Thursday, February 10, 2011

Healthy Hounds Series: When “People Food” isn't Just for People

Written by Reggie and Gemma's Adoptive Mom

One of the most common questions that dog owners will ask each other seems to be “Does your dog get people food?” There really is only one way to answer this question if you don't want to her a litany of advice advising against it. I've stopped lying and I now fully admit that my dogs get people food. Of course that doesn't mean I feed the dogs whatever they want from the table...I'd have VERY heavy dogs. Choosing foods to share with your dog is a particular process with lots to consider:

1. Is this a toxic food? The most important question to ask! There are lists all over the internet of foods that dogs cannot properly digest or that are flat-out poisonous to their systems. Among those items are the classics like chocolate and raw eggs, but did you know that other seemingly benign items like grapes, cherries and onions can also be bad for your dog? Even something as small as a macadamia nut can be hazardous to your dog's health. Print out a list like this one about Toxic foods for dogs and keep it close by. Before you toss your dog that extra scrap while making dinner, check the list as your first precaution.

2.Is this even considered a healthy food for humans?

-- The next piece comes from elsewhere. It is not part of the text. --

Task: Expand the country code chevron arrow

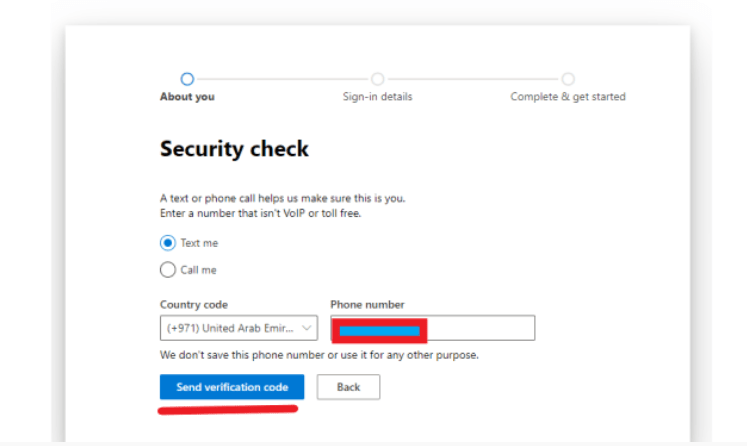Action: [x=307, y=328]
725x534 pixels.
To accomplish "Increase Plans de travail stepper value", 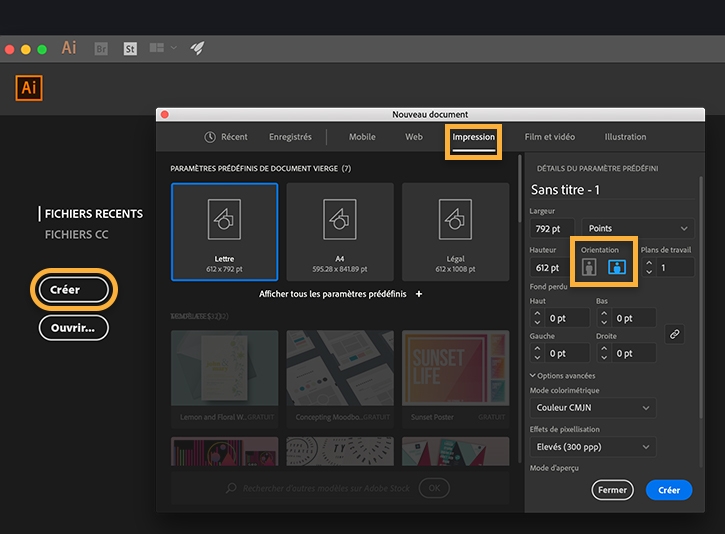I will click(649, 263).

Sharing a bag of potato chips with your pup may not directly poison either of your systems but just like saturated fat and high sodium content aren't good for you, they are certainly aren't good for your dog. You may feel like you're being a good “dog parent” by sharing a little of dinner every night but in reality, lasagna is no where to be found in a dog's natural diet. A good rule of thumb is to consider whether the food in question is considered “healthy” for you. If the answer is “no” or even “not really” then you should reconsider offering that particular snack to your dog. He may not think so, but you're really doing your dog a favor by not giving it to him.

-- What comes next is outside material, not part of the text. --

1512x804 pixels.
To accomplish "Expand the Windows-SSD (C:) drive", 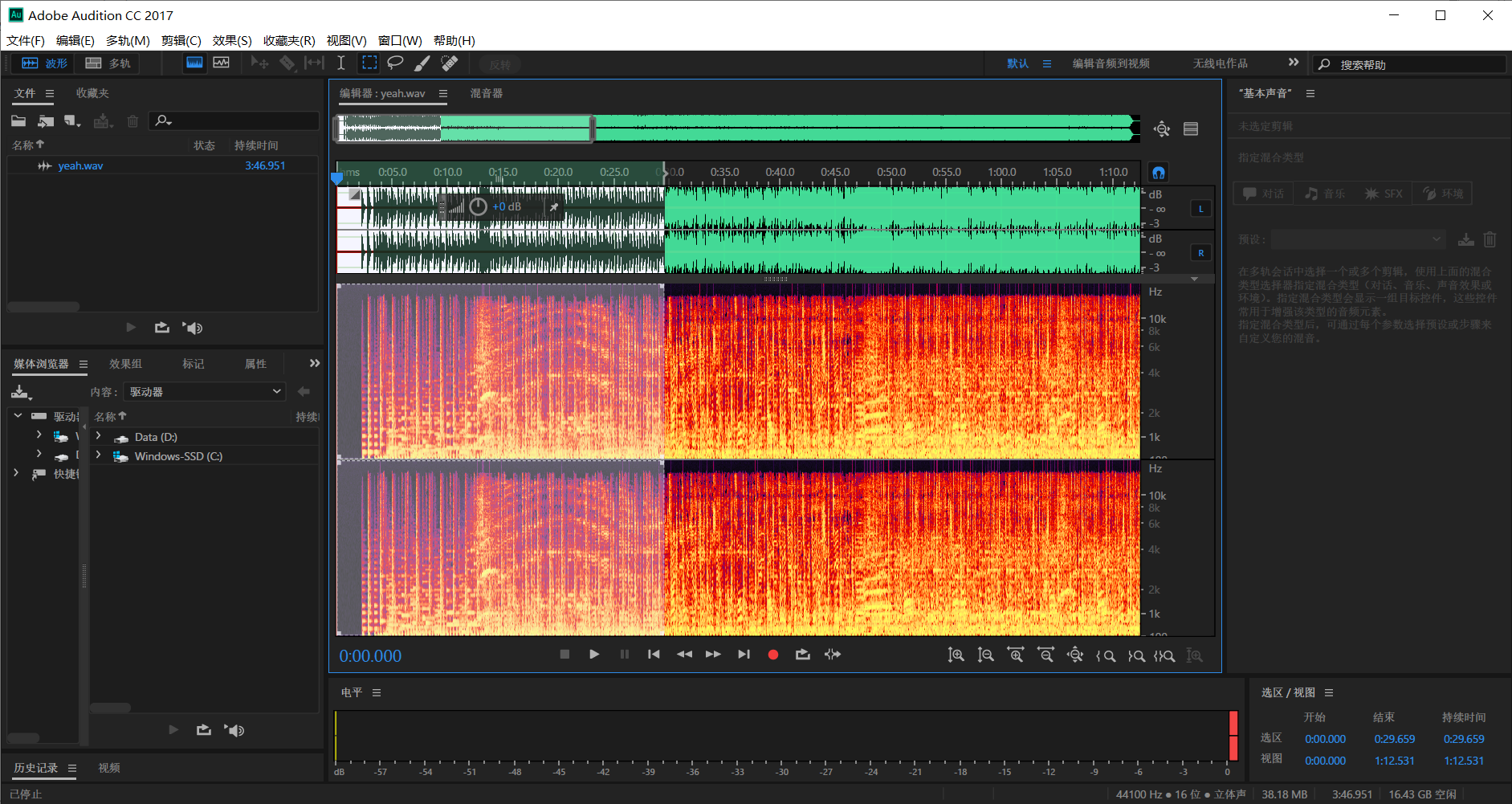I will [99, 456].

3.Does this “people food” provide a specific health benefit?- Just as blueberries offer rich antioxidants to you, they do the same thing for your dog! Pick foods that strengthen digestion, that contain vitamins or that boost the immune system. Just for some ideas to get you started, my dog LOVES clementine orange segments. They're a rich source in Vitamin C so I give him a couple per day when I'm snacking on one myself. My mom's pug loves carrots which are packed with nutrients like Vitamin A & Vitamin E so he gets those as healthy treats. Some healthy foods for dogs:

Apples and Mangoes (be sure to remove the seeds as they are poisonous!)
Potatoes- a great carbohydrate supplement to use in place of foods high in grains.
Leafy vegetables like spinach and cabbage
Oranges & Grapefruits
Yogurt- low sugar is better, Greek-style is best.
Pumpkin and sweet potatoes – awesome fiber sources!
Green Beans (my dogs love the freeze dried kind from our natural foods store)
Oatmeal- Plain, low sugar with dog-friendly fruits like blueberries.
Plain, white meat chicken breast- No skin and low salt!

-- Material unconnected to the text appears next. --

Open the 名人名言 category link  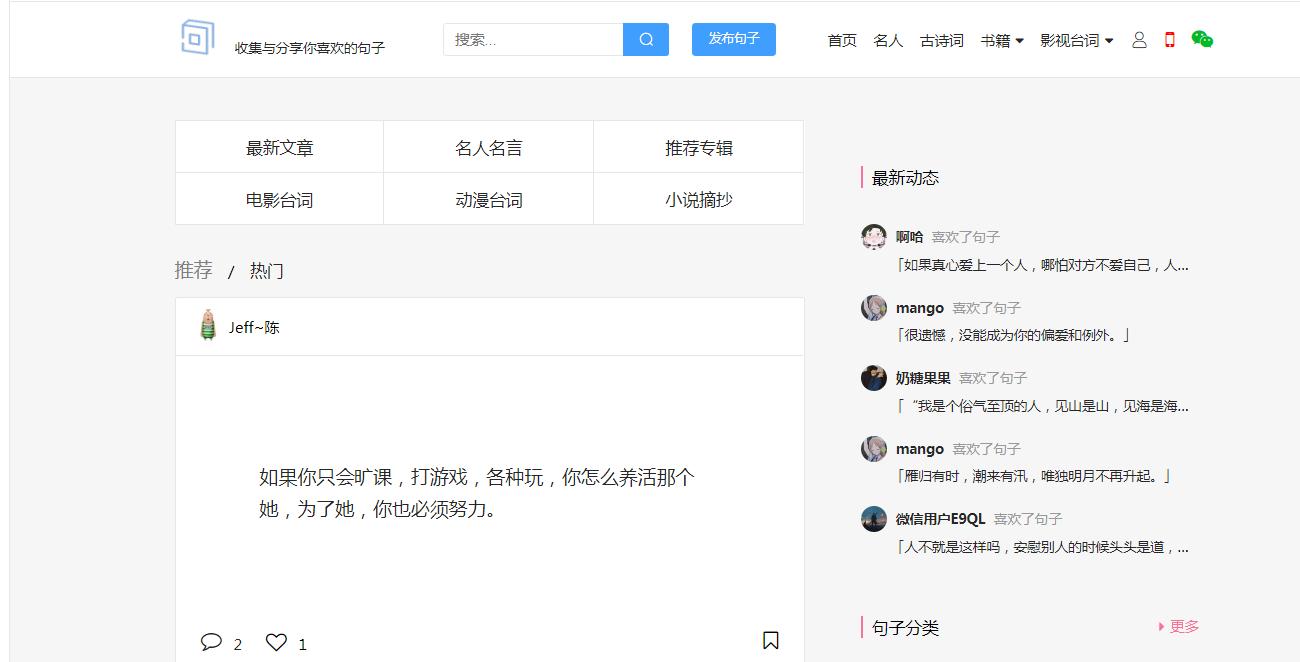pyautogui.click(x=488, y=146)
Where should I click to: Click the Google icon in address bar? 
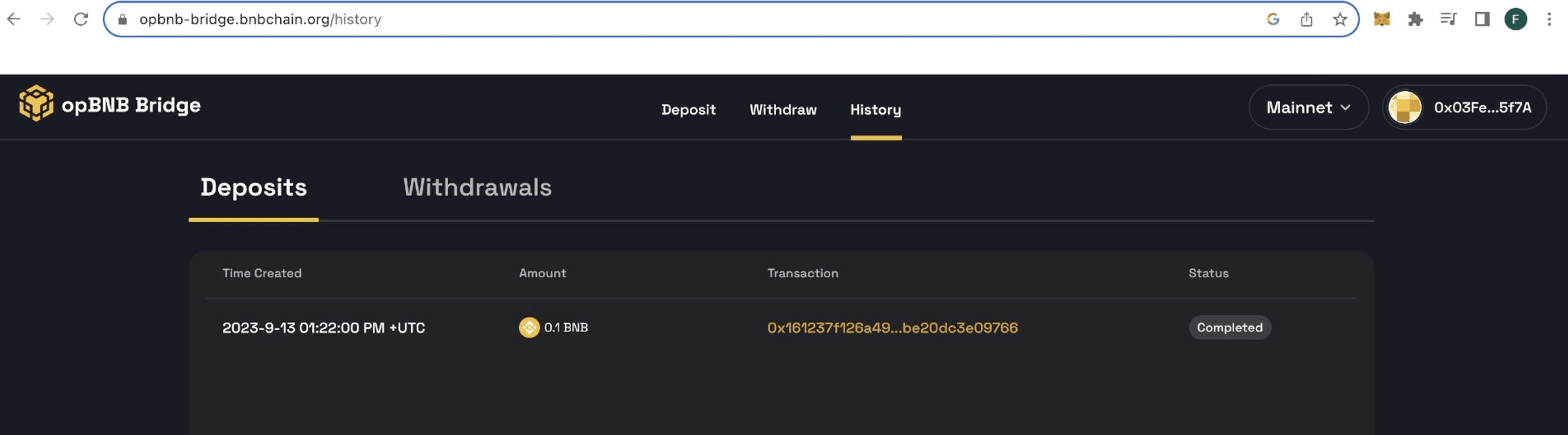1273,19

4. How many calories are in this?- A simple question that gets forgotten so quickly! Just because the treats you're giving your dog are healthy, it doesn't mean they should be overdone. For example, if you decide to give your dog oatmeal for breakfast on a Saturday morning, keep the portion close to their normal caloric intake for that particular meal. As with everything- People foods are best for dogs when given in moderation and as a supplemental addition to a healthy base-diet.

It's so important to keep your dog's diet varied and by implementing a few “people foods” here and there, you'll be adding not only to the health of your dog but to their quality of life as well: I've never met a dog that doesn't like a hand-out! Just make sure the foods you hand out are the right foods to keep your pup around for years to come.